In the Smokies, fall bugs are in full swing. We have been seeing blue-winged olives almost daily although they will hatch best on foul weather days. They are small, typically running anywhere from #20-#24 although a few larger ones have also shown up. A few Yellow Quills are still hanging on in the mid to high elevation brook trout water although not for long. October caddis (more properly, great autumn sedges) are hatching in good numbers now on the North Carolina side of the Park and just starting on the Tennessee side. Terrestrials still have a place in your fly box as well although they are definitely winding down for the year. Isonychia nymphs, caddis pupa, and BWO nymphs will get it done for your subsurface fishing. Have some October Caddis (#12) and parachute BWO patterns (#18-#22) for dry flies and you should be set. Brook trout are still eating smaller yellow dry flies as well. Not interested in matching the hatch? Then fish a Pheasant Tail nymph under a #14 Parachute Adams. That rig can catch fish year round in the Smokies.

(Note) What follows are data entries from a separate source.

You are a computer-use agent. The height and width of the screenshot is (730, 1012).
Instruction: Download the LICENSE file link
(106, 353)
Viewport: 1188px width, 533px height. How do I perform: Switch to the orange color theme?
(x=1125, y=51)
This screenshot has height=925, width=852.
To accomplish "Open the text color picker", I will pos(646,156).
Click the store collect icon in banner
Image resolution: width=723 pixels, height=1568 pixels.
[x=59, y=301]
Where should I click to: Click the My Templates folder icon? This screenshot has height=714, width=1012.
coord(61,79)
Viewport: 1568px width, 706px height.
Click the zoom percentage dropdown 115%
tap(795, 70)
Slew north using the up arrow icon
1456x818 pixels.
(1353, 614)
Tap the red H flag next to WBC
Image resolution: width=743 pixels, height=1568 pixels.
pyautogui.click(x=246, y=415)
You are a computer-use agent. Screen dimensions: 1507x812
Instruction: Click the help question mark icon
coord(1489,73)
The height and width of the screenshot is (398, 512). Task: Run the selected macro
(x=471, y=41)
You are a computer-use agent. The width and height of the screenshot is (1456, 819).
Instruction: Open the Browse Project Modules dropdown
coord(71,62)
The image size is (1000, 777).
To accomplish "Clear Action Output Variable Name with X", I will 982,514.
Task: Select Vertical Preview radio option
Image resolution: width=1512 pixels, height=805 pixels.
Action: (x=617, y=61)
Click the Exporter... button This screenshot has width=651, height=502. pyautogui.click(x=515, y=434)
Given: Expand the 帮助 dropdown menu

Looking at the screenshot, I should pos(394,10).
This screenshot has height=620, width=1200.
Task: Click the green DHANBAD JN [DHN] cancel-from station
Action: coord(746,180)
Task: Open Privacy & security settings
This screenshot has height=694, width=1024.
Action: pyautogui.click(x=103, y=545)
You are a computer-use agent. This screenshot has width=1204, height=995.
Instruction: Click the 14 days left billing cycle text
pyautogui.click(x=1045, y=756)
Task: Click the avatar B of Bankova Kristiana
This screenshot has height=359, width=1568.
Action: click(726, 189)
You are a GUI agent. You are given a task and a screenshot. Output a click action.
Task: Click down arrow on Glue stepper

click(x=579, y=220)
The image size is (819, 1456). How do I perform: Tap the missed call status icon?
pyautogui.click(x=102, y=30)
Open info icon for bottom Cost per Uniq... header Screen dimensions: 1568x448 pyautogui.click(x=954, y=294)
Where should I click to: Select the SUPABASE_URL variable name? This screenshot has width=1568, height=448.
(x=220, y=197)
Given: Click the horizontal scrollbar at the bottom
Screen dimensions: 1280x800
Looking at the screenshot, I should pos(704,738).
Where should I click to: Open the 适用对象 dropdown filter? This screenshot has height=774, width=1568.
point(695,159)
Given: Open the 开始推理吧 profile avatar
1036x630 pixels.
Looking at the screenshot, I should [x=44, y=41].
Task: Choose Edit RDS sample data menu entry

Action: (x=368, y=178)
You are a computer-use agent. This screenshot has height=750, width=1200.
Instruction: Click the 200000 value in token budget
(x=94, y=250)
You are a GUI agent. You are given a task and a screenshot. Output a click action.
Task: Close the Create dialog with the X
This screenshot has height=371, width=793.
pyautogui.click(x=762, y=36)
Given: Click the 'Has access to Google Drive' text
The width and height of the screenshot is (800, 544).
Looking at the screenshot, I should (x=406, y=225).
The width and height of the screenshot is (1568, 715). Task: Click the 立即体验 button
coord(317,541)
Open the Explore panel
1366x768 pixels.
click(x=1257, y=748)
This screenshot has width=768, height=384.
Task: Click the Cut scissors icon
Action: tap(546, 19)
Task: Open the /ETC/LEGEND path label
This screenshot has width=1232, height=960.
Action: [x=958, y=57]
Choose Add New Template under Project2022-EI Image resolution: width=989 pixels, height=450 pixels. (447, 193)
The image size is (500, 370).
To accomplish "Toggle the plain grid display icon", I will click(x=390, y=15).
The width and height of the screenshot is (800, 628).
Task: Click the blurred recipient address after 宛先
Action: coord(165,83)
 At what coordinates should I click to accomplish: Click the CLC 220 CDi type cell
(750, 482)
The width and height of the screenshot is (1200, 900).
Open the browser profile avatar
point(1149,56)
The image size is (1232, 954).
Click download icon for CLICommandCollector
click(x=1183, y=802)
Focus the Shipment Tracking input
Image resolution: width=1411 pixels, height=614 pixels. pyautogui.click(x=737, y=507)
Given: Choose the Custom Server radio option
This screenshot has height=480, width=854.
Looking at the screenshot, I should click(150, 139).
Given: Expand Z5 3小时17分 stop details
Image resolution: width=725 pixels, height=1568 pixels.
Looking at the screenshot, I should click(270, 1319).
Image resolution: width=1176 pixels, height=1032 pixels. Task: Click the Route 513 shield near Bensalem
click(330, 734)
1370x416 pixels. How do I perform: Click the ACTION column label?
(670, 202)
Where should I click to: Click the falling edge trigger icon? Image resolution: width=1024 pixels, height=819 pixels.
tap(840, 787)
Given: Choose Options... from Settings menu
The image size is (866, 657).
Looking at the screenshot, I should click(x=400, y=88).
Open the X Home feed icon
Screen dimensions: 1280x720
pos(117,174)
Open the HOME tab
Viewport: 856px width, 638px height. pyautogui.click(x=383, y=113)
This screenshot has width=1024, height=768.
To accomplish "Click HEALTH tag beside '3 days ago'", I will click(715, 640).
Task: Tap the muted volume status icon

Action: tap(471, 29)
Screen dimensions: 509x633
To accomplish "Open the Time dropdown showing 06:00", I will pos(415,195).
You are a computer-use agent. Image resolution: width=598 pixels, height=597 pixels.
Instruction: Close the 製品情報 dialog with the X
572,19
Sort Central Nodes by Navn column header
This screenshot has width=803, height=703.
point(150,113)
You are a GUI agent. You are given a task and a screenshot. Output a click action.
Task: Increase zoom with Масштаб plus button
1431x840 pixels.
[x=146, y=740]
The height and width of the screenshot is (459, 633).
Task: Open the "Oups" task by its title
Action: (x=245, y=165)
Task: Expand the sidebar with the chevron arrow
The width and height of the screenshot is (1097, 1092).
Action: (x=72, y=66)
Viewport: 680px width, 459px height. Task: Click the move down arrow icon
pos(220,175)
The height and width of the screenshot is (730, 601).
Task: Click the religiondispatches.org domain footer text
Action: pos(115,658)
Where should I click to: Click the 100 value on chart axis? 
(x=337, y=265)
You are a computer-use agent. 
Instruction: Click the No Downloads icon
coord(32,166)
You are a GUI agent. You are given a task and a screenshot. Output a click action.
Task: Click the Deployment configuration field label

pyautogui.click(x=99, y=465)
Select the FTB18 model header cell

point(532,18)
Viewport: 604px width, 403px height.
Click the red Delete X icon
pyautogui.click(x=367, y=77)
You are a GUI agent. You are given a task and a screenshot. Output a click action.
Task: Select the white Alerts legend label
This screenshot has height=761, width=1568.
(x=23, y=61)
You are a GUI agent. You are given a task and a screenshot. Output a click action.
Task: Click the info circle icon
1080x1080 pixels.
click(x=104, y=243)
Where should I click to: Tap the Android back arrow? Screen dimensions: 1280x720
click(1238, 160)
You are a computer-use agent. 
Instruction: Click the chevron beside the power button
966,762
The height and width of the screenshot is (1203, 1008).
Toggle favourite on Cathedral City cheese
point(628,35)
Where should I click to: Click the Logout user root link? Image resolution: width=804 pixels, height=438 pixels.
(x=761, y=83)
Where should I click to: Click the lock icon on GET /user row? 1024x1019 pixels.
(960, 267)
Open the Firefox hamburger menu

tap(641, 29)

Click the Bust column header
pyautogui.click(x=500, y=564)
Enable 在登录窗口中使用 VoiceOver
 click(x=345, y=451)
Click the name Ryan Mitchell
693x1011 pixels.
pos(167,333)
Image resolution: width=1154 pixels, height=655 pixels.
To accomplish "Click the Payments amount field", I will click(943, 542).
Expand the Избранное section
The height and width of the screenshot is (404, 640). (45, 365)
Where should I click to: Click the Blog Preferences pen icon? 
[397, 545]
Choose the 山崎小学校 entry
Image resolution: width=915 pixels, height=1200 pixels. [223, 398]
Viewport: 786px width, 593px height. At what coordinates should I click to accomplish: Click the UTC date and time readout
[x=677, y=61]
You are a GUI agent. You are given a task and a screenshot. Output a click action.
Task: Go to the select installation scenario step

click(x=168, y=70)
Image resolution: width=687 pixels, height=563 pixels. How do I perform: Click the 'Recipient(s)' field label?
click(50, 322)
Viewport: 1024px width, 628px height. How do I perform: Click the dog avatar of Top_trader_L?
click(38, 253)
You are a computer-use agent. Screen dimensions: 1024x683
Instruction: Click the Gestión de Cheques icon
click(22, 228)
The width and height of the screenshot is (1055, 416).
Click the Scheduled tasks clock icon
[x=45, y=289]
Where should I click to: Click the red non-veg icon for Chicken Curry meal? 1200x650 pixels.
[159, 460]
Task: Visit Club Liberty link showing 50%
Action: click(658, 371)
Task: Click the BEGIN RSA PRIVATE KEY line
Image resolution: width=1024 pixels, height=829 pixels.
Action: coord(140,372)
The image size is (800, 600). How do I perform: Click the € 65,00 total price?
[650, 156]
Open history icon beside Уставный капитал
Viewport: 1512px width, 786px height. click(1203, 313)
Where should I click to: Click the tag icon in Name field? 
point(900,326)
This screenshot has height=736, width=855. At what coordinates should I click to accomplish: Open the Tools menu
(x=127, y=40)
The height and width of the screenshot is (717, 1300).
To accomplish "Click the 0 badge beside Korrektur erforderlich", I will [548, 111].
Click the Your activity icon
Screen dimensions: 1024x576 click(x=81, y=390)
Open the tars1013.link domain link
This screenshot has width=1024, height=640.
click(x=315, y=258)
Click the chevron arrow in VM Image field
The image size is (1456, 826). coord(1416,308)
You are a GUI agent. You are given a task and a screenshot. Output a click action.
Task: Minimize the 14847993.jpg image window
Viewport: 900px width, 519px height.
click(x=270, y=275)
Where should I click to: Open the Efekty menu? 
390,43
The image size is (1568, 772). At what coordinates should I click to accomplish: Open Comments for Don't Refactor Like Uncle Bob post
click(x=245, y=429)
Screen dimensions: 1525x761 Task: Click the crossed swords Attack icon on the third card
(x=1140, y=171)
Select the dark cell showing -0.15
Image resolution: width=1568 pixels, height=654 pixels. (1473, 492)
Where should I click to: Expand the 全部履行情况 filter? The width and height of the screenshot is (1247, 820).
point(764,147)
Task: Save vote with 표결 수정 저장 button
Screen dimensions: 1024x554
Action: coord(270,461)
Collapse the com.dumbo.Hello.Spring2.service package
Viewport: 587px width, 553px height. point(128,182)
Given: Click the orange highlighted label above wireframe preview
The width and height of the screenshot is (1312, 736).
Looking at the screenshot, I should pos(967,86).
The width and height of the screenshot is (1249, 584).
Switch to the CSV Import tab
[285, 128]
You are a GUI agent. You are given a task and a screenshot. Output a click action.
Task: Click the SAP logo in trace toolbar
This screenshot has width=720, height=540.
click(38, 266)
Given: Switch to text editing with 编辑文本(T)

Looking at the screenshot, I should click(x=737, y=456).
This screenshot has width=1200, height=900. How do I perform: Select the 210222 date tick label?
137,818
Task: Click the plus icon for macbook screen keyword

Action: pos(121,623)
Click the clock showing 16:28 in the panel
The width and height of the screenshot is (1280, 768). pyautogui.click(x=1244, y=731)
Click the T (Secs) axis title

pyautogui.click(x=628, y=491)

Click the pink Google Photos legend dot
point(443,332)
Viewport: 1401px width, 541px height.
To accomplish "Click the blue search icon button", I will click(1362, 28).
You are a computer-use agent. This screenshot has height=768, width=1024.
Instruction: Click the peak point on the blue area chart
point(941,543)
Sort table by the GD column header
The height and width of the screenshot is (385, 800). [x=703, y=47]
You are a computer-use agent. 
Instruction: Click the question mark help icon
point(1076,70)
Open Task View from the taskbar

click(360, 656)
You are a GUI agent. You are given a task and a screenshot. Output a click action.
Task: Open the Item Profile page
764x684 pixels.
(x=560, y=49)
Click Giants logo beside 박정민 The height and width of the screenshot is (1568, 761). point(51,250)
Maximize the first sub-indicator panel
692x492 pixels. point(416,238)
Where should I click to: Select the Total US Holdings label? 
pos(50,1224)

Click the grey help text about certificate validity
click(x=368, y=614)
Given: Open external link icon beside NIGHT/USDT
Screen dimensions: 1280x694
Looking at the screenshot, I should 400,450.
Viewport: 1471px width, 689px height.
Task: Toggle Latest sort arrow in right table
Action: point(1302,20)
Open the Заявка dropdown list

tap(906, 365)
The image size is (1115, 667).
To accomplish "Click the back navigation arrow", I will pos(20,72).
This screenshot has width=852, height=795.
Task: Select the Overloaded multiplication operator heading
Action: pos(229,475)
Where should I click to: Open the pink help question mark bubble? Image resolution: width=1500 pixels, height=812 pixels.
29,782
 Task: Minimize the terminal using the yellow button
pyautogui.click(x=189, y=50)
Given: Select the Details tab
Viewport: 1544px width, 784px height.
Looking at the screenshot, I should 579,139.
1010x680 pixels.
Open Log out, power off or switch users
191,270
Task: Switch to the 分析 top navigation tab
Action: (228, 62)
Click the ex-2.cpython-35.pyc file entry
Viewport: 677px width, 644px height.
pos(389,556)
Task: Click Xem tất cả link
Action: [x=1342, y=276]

Our tailwaters are still cranking although the Caney is finally starting to come down. I'm hoping to get some type of a report for there soon. Stay tuned for more on that. Fishing will still be slow overall with limited numbers of fish in that particular river unfortunately.

The Clinch is featuring high water as they try to catch up on the fall draw down. All of the recent rainfall set them back in this process but flows are now going up to try and make up some of the time lost. It is still fishing reasonably well on high water although we are holding off for the low water of late fall and early winter as it is one of our favorite times to be on the river.

Smallmouth are about done for the year with the cooler weather we are now experiencing. Our thoughts will be turning to musky soon, however. Once we are done with guide trips for the year, we'll be spending more time chasing these monsters.

In the meantime, we still have a few open dates in November and one or two in October. Feel free to get in touch with me if you are interested in a guided trip. Thanks!

Photo of the Month: Fishing in Paradise

Photo of the Month: Fishing in Paradise

Sunday, March 18, 2007

Late Fishing Report

Last Thursday I decided to go up to the Smokies for the day and it turned out to be an excellent decision. The fishing was very good with lots of insect activity and the water temperature was in the low to mid 50's. My best fish of the day came from a pocket that I had spotted good fish in before but hadn't hooked any out of it yet. Thursday turned out to be the day though. I was fishing a double nymph rig with a large stonefly on top and a Tellico dropped off of that. As usual, I was fishing without indicators using the highstick tightline method that is so productive in the Smokies streams. I lobbed my heavy rig up into the pocket that had a nice little eddy and watched as the line drifted around. Suddenly it seemed to hesitate and I quickly set the hook. You never know if it is snagging the bottom or if it is a fish so it was nice to feel something move on the other end. At first, I thought it was a nice rainbow of perhaps 12 inches or so. It didn't feel particularly heavy at first but as it ran downstream, I tried to stop it and met firm resistance. "Maybe it is a nice rainbow" I thought. Of course, I had been hoping for a brown but the glimpse I got lead me to believe it was a rainbow. Once it started bulldogging though, I realized it was probably a brown. I pressured it more than I should have been on the 5X tippet but everything held and soon I had a nice brown to hand for a quick shot.


The rest of the day continued to produce very good fishing with lots of rainbows and one more brown. All but one fish came on the Tellico nymph and the other one hit a softhackle I had tied up the night before. The average size of fish was particularly good also with most of the rainbows in the 9-12 inch range which is good for the Smokies.




Later in the day, I had a "situation" which proved disastrous for my camera so I won't be able to post pictures for at least a week or two as I shop for a new one. I fortunately was able to recover the pictures from Thursdays trip from the memory but otherwise, the camera is dead.

1 comment:

  1. Great Site!

    I stumbled across it while surfing the net and looking for links to add to my own, and very new, blog.

    Anyway, I'll be sure to stop by here every once-in-a-while.

    BTW - Too bad about your camera... Unfortunately, I went through a similar experience a while back.